SEC cease-and-desist order reported in the article below includes the following findings:
16. ISS lacked
policies or procedures concerning the relationship between its account
managers and proxy solicitors even though the potential misuse of
material nonpublic information should have been clear to ISS’ managers
and compliance personnel. The supervisors of the ISS account managers
who accepted meals or tickets from proxy solicitors were aware of the
meals and events, and, in some cases, were invited to the meals and
events. Also, several supervisors at ISS attended meals paid for by
proxy solicitors earlier in their careers when they were more junior
employees. Similarly, account managers could recall communications
among the employees, including managers, in the account management
group when a proxy solicitor was being particularly aggressive in
soliciting vote information. The proxy solicitor worked to cultivate
relationships with employees in ISS’ account management group, but ISS
did not provide training for its account managers concerning how to
interact appropriately with a proxy solicitor even though: (a) one of
the most important roles of a proxy solicitor is to inform their
clients how shareholders are voting their proxies, (b) during the
relevant time period, there was virtually no legitimate business
reason for ISS’ account managers to have relationships with proxy
solicitors, and (c) all of ISS’ account managers had access to voting
information that would be very helpful to proxy solicitors.
17. MSCI, ISS’
parent company, had a written policy that prohibited ISS employees
from receiving gifts unless of a nominal value, or business
entertainment unless reasonable and appropriate, but many ISS account
managers were unclear on how to interpret the policy and when it
applied. ISS failed to provide adequate training for its employees
regarding application of the gift policy, and despite being generally
aware of certain meals and events, ISS managers never took steps to
determine whether the meals were reasonable and appropriate under the
policy. The gifts policy invited employees to contact a legal or
compliance person if they had questions about the policy, but the
policy did not require employees to report gifts.
18. In addition
to the proxy solicitor firm that exchanged meals and tickets with the
ISS Employee for vote information, several ISS account managers were
treated to meals and/or sporting event tickets by other proxy
solicitor firms. One proxy solicitor developed a friendship with an
ISS account manager and treated him to meals on at least two
occasions. After receiving the meals, the ISS account manager told the
proxy solicitor in approximately 2009 how specific ISS clients were
voting in a proxy contest.
For a copy of the SEC's press release and full order, see
Institutional Shareholder Services, the biggest
independent adviser to shareholders on corporate elections, agreed to
pay a fine on Thursday to settle civil charges that it failed to stop an
employee from improperly selling confidential vote data.

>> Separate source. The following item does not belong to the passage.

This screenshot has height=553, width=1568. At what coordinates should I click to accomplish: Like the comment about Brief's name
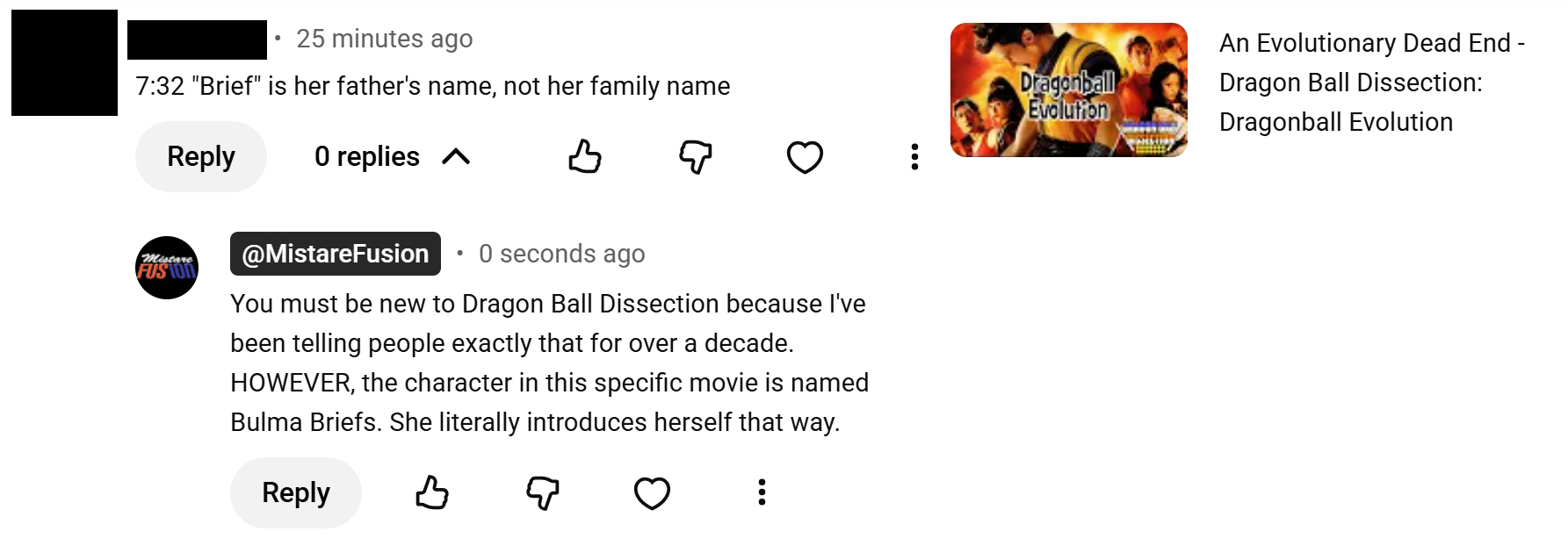[x=585, y=157]
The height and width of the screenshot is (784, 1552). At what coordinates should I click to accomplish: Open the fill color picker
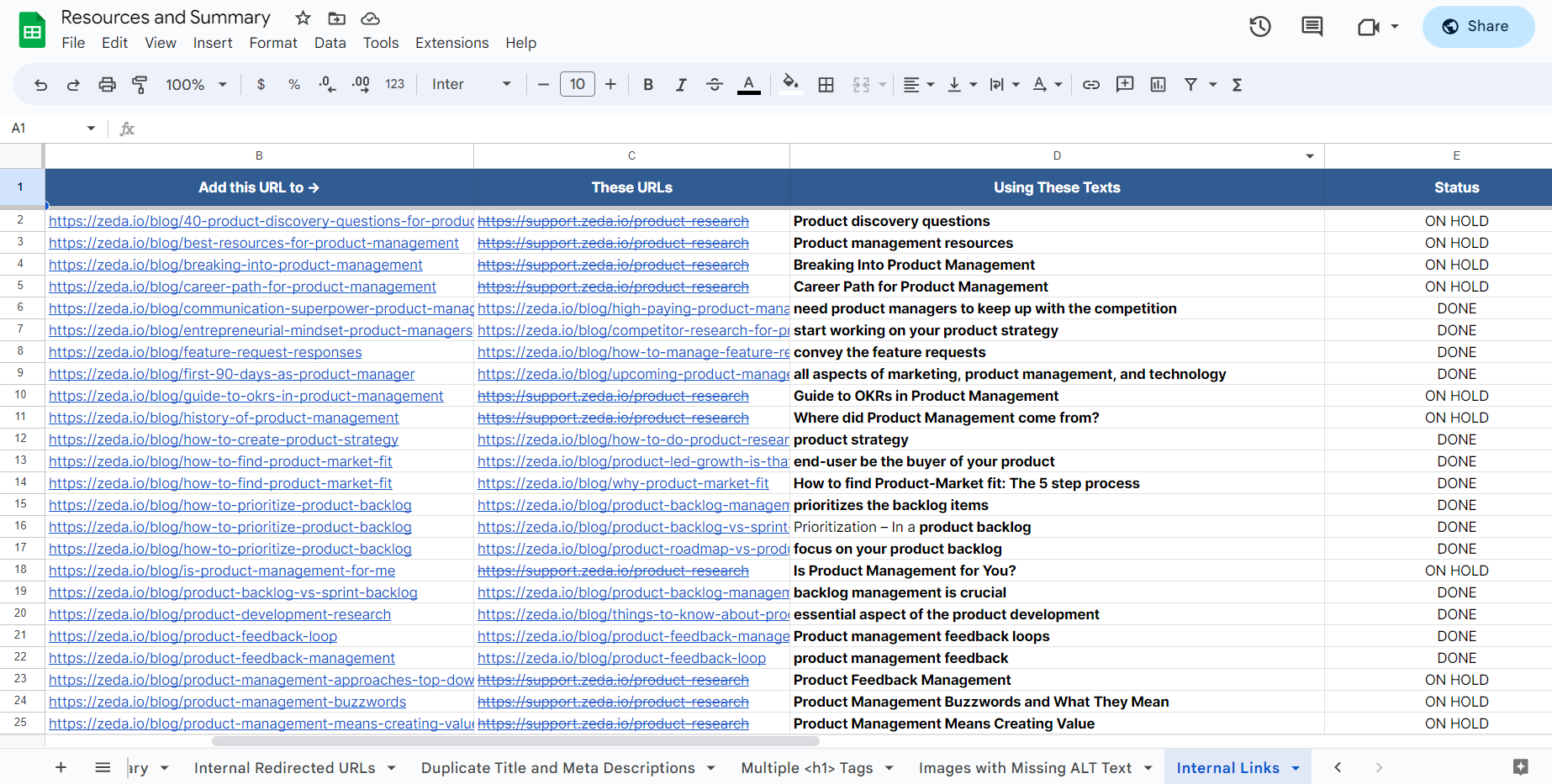tap(790, 84)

The firm will pay $300,000 to settle and to retain
an independent compliance consultant to monitor its practices, according
Securities and Exchange Commission, which ran the investigation.
The settlement ends an
unusual inquiry into I.S.S., the biggest company in the proxy advisory
industry and an influential voice in deciding how investors should vote
on matters like mergers or director elections. Many of the firm’s
clients are mutual funds, pension funds and other large investors.

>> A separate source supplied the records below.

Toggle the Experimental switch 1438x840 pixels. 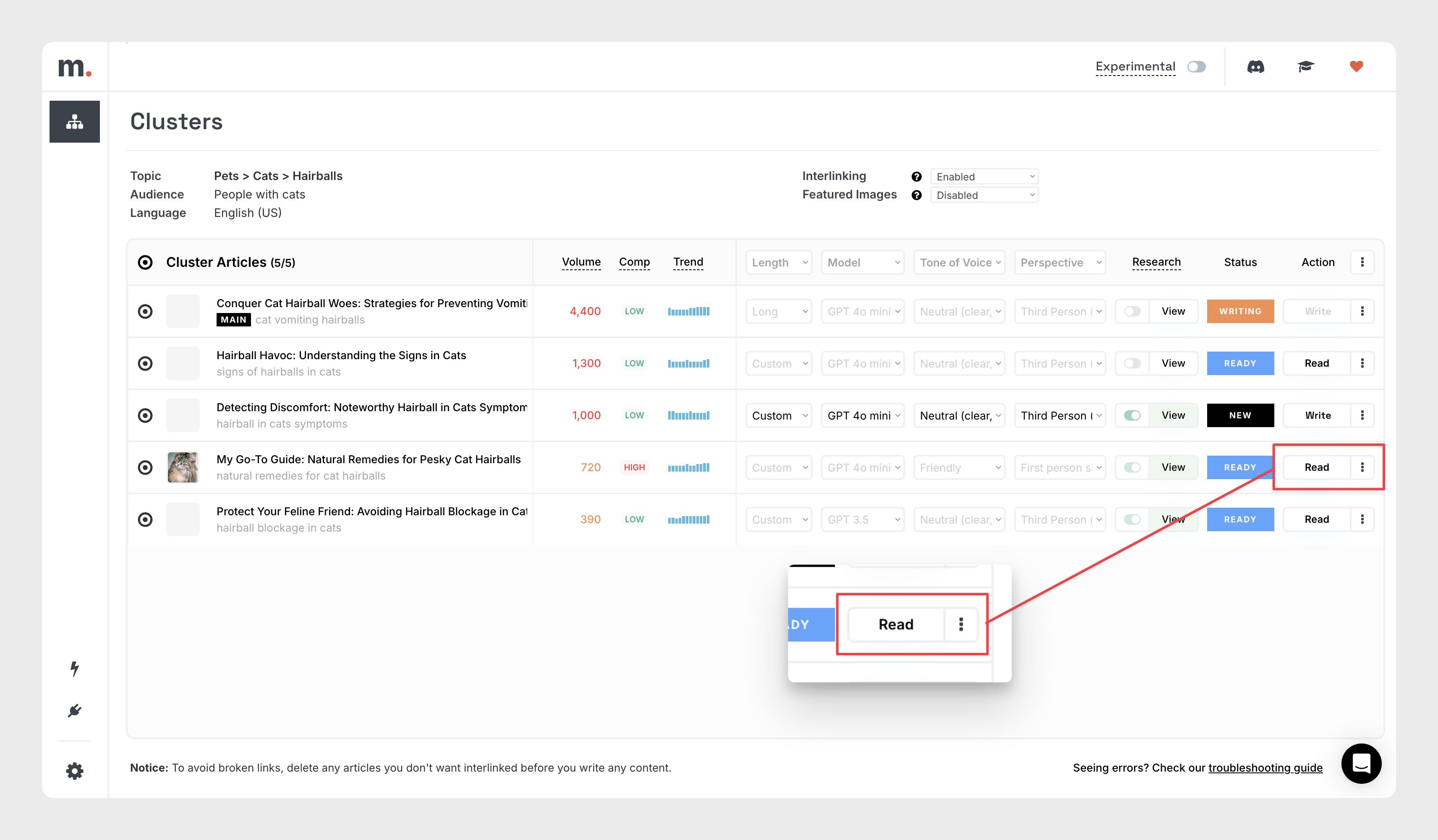point(1197,67)
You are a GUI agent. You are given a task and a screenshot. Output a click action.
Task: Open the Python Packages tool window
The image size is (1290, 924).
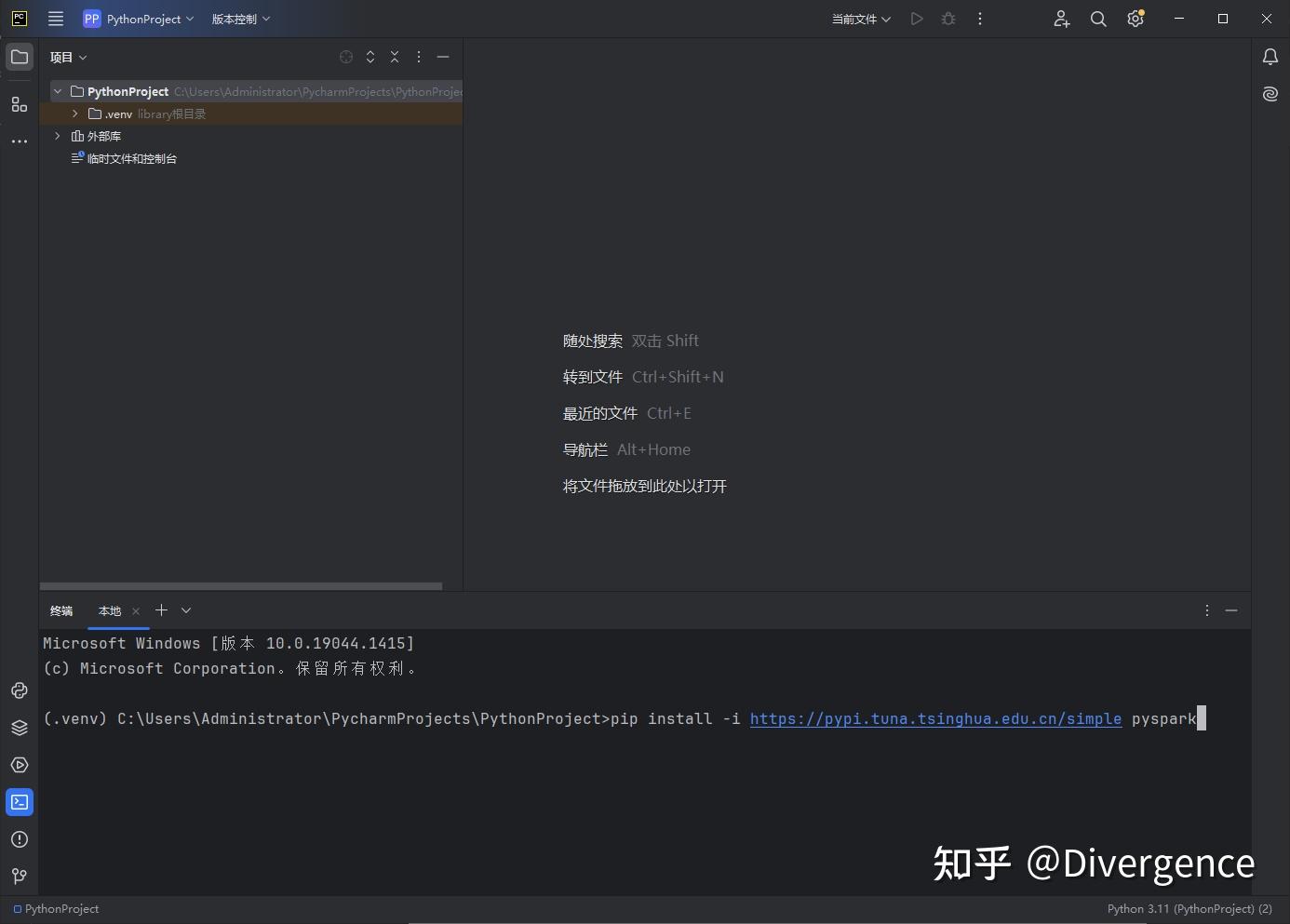(x=20, y=728)
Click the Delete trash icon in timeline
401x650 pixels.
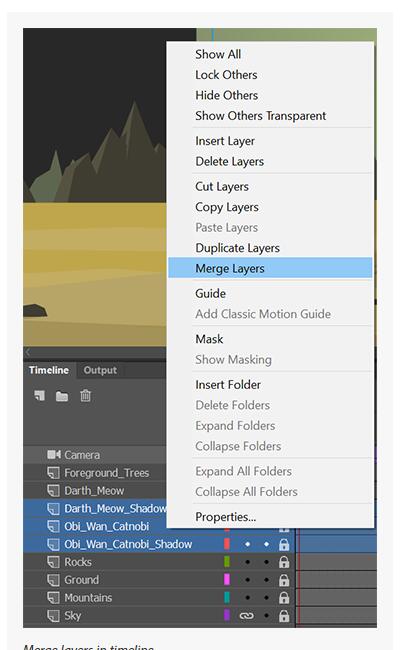coord(85,396)
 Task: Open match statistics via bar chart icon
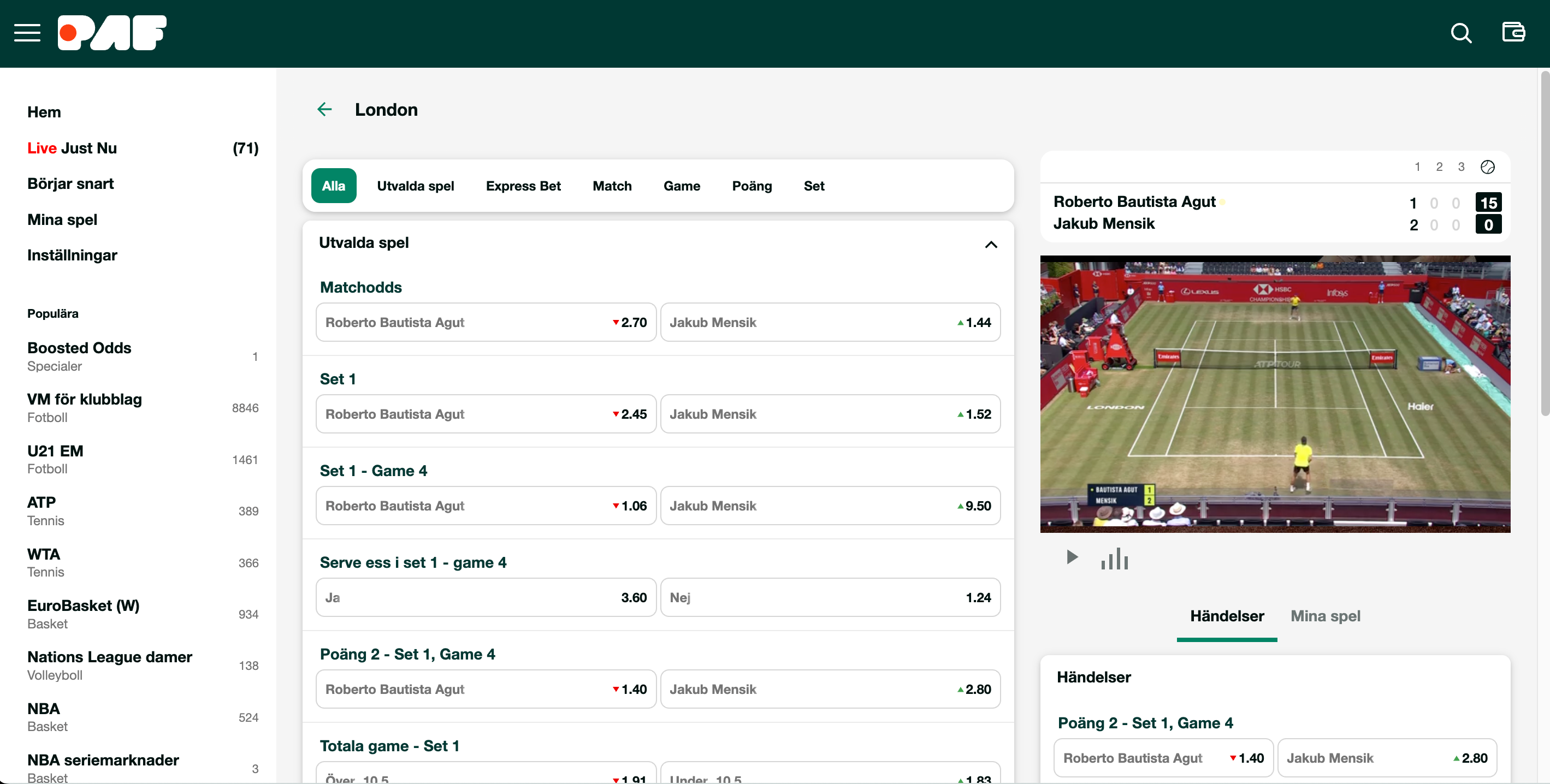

The power of I.S.S. has come into question in recent
months, however, as shareholders have bucked the firm’s recommendations in
several recent elections. Among them was a proposal at
JPMorgan to split the chairman and chief executive roles, which was
handily voted down despite I.S.S.’s backing.

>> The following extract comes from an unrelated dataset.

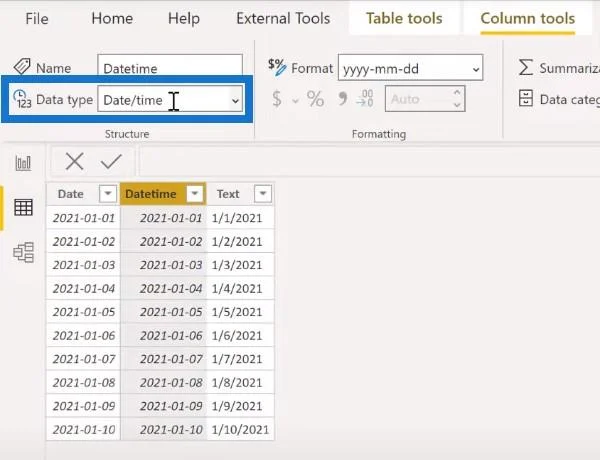Switch to the Table tools tab

pyautogui.click(x=404, y=18)
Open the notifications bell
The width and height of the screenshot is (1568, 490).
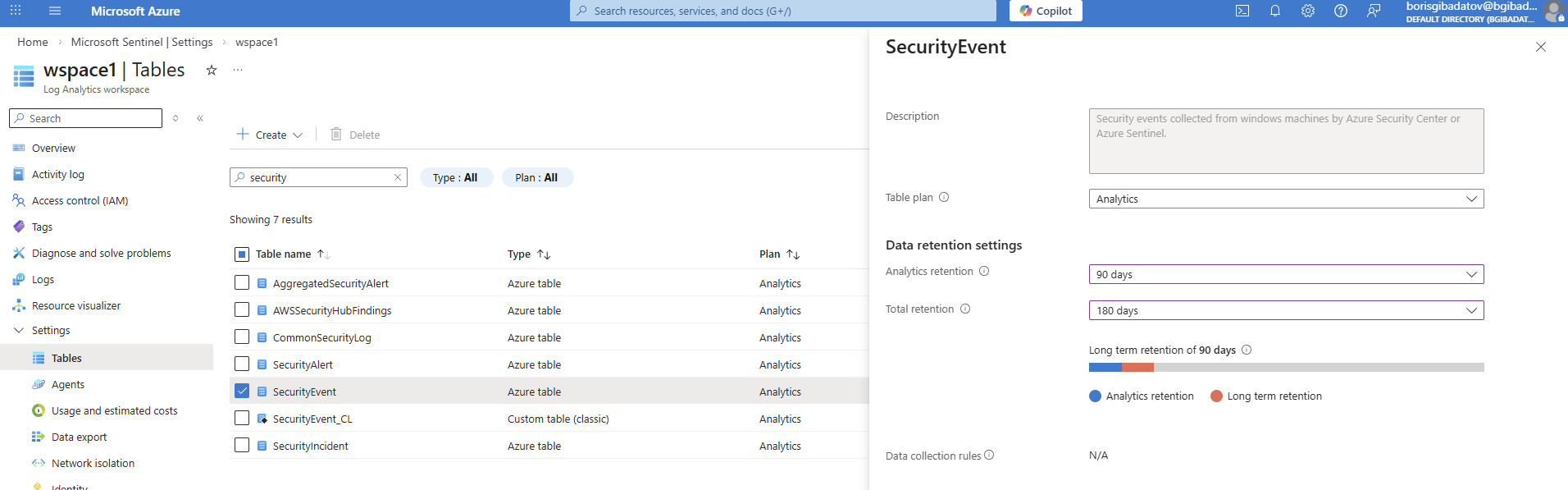coord(1275,11)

The S.E.C.’s case revolved around a smaller arm of
the firm, which allows shareholders to vote electronically on corporate
matters. The regulator disclosed in an order that an unnamed employee of
I.S.S. sold confidential information on how more than 100 clients voted from
2007 to early last year.
The S.E.C. said that the employee logged into the
operation’s Web site from home and passed along the information, using his
personal e-mail account, to an unidentified proxy solicitor. Such people are
hired by companies and investors to estimate how a vote is proceeding and to
try to sway shareholders into supporting a proposal.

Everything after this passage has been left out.